### DATA FOR REVIEW
# # # #
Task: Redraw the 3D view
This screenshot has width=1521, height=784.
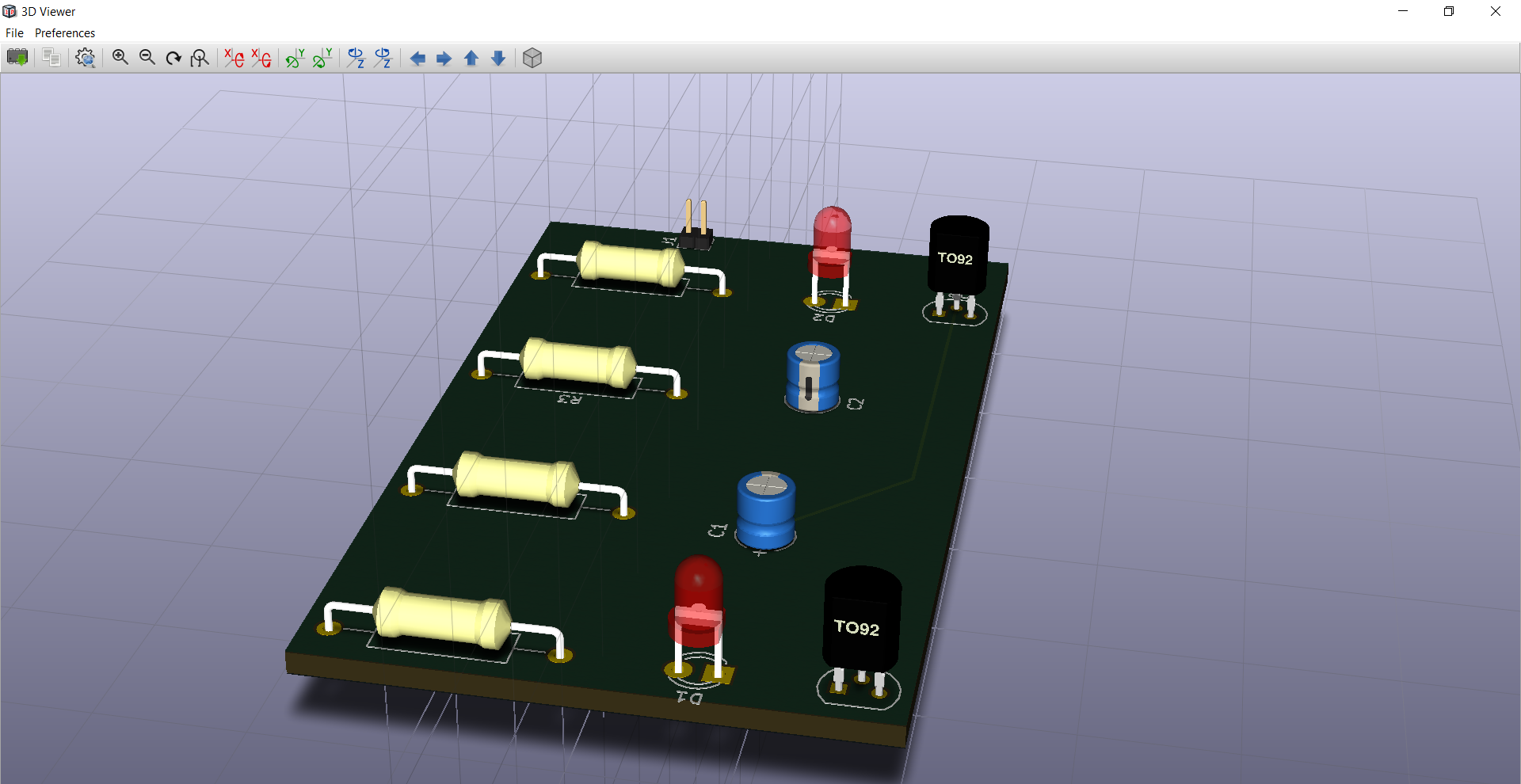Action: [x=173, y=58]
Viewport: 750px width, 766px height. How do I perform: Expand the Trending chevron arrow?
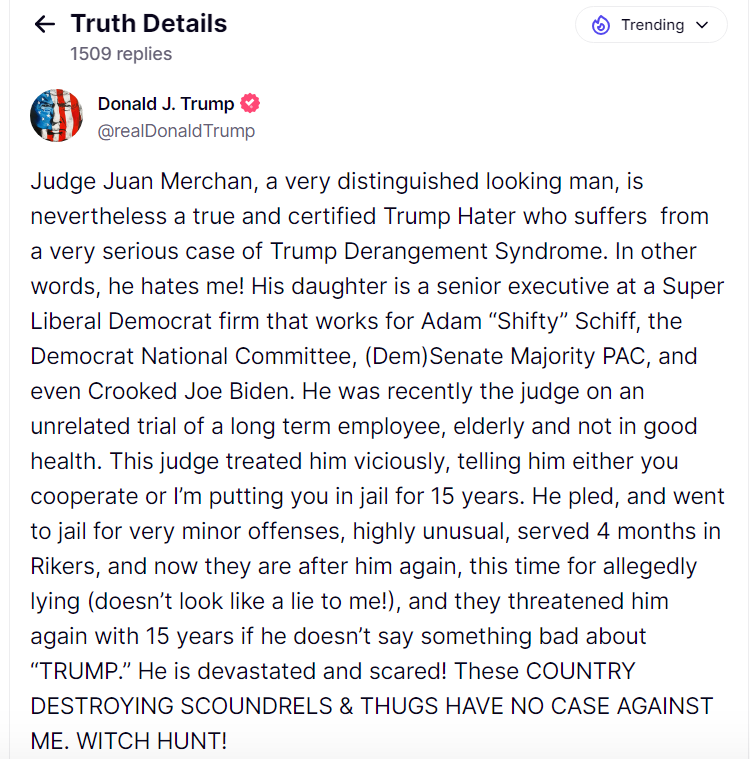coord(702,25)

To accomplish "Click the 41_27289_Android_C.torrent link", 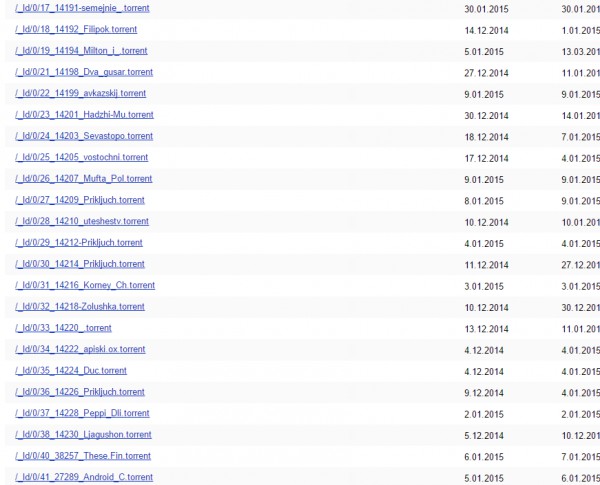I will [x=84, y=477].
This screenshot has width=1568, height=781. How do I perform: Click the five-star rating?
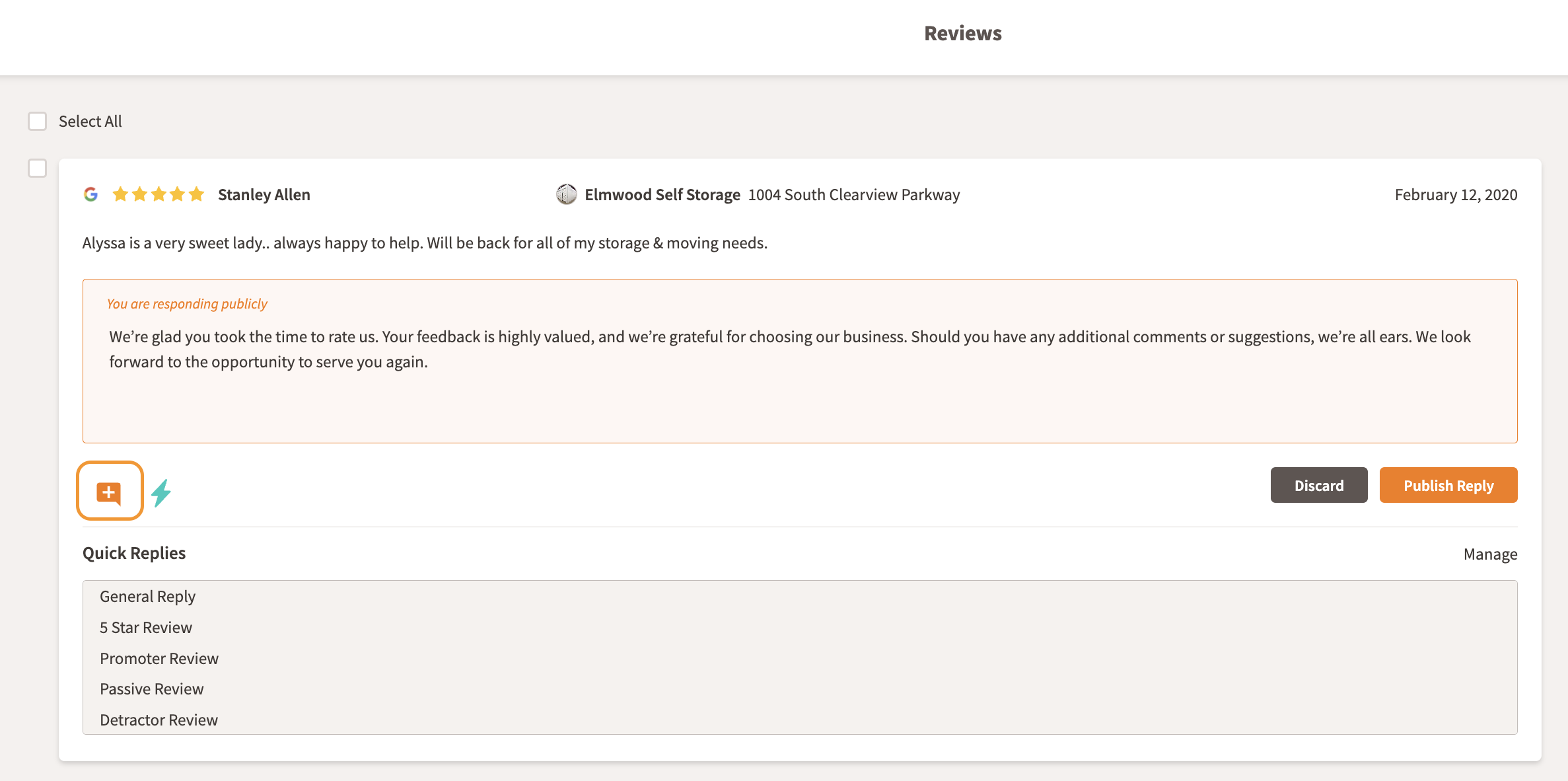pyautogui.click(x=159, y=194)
# # # #
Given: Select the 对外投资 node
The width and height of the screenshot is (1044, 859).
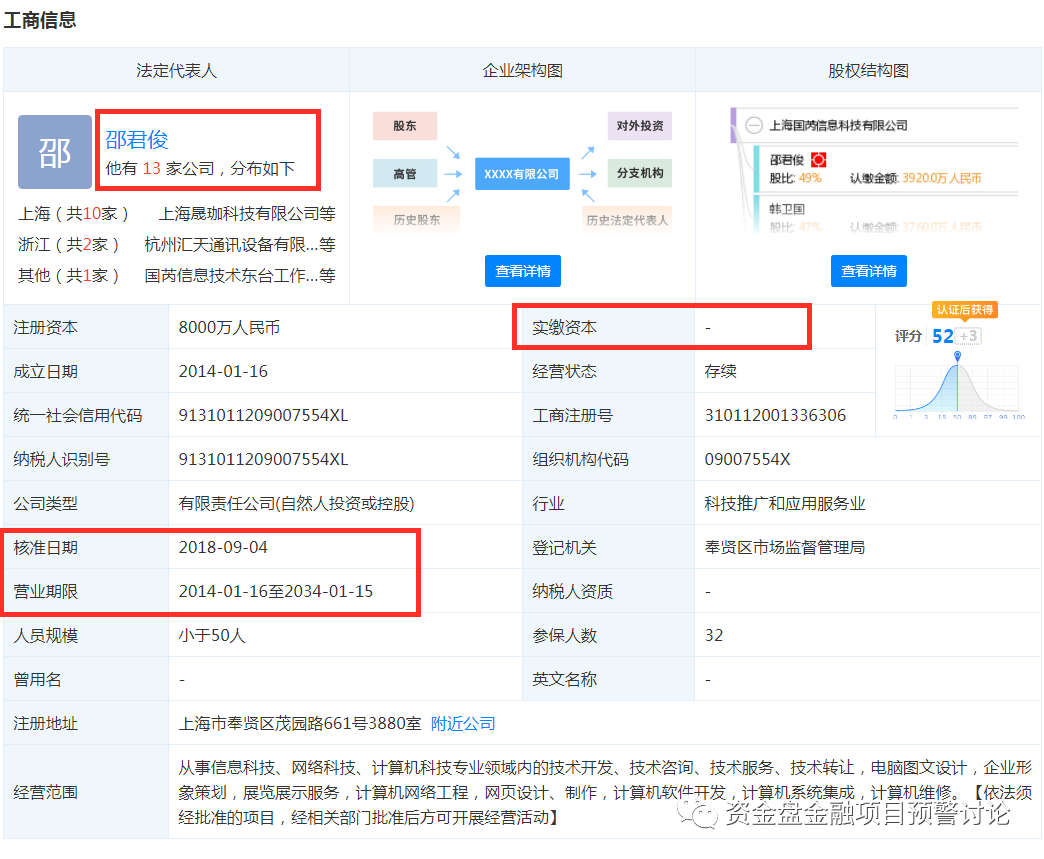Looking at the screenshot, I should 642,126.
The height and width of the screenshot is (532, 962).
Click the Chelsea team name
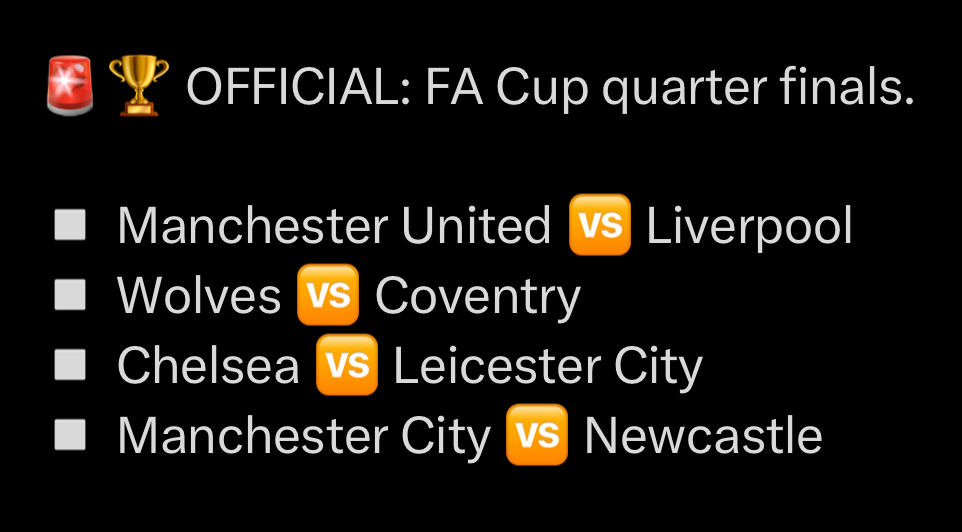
# # # #
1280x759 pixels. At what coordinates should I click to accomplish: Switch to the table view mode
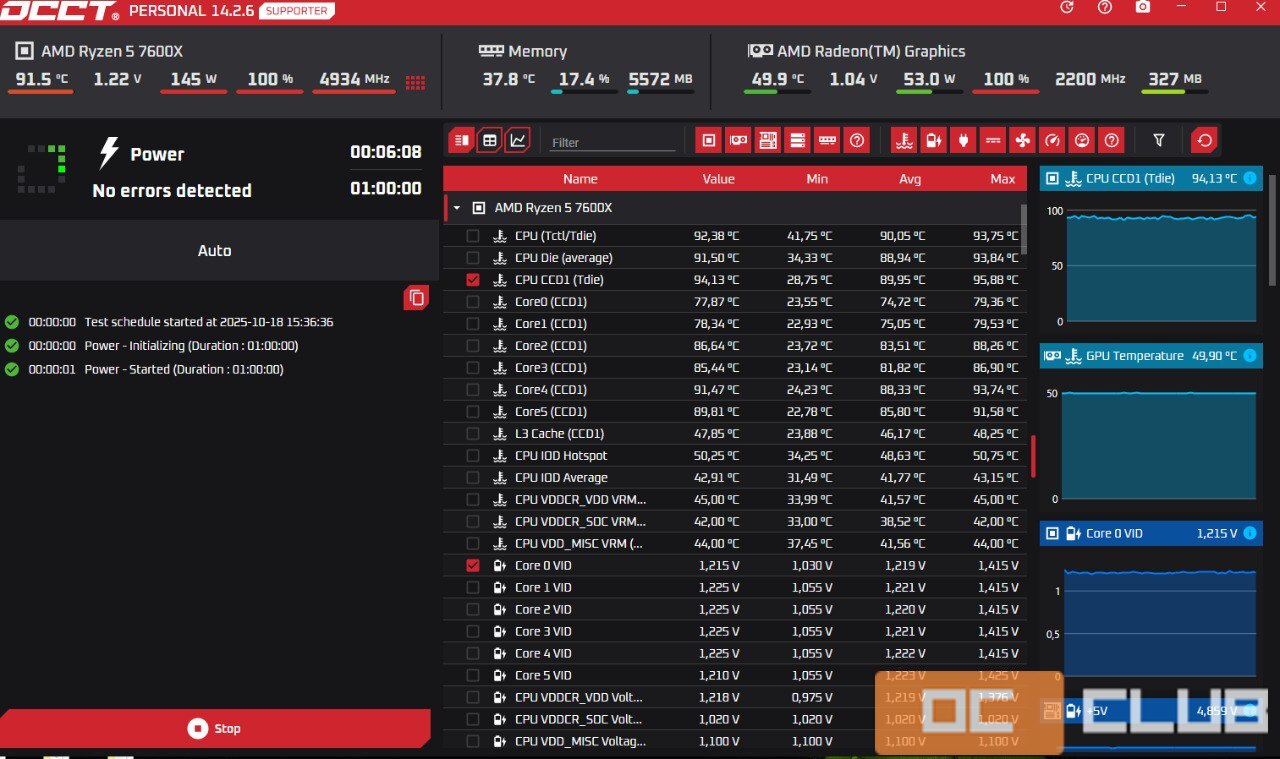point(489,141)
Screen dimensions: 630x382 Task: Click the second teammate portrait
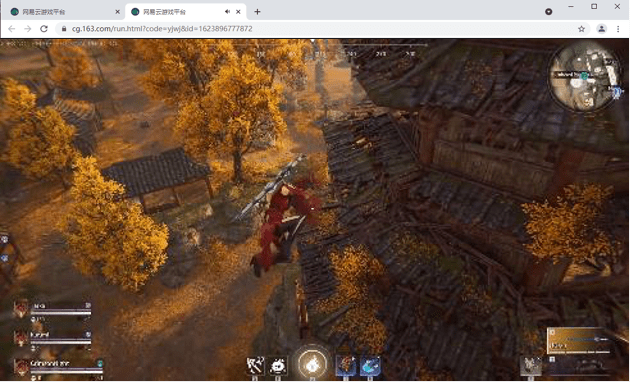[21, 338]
# # # #
### WORK INSTRUCTIONS
In the listing above, locate the line containing "The height and" and the line containing "Click the Chelsea team name". Extract those two lines and every line between them, exactly as written, and only those.

### COMPLETED TASK
The height and width of the screenshot is (532, 962).
Click the Chelsea team name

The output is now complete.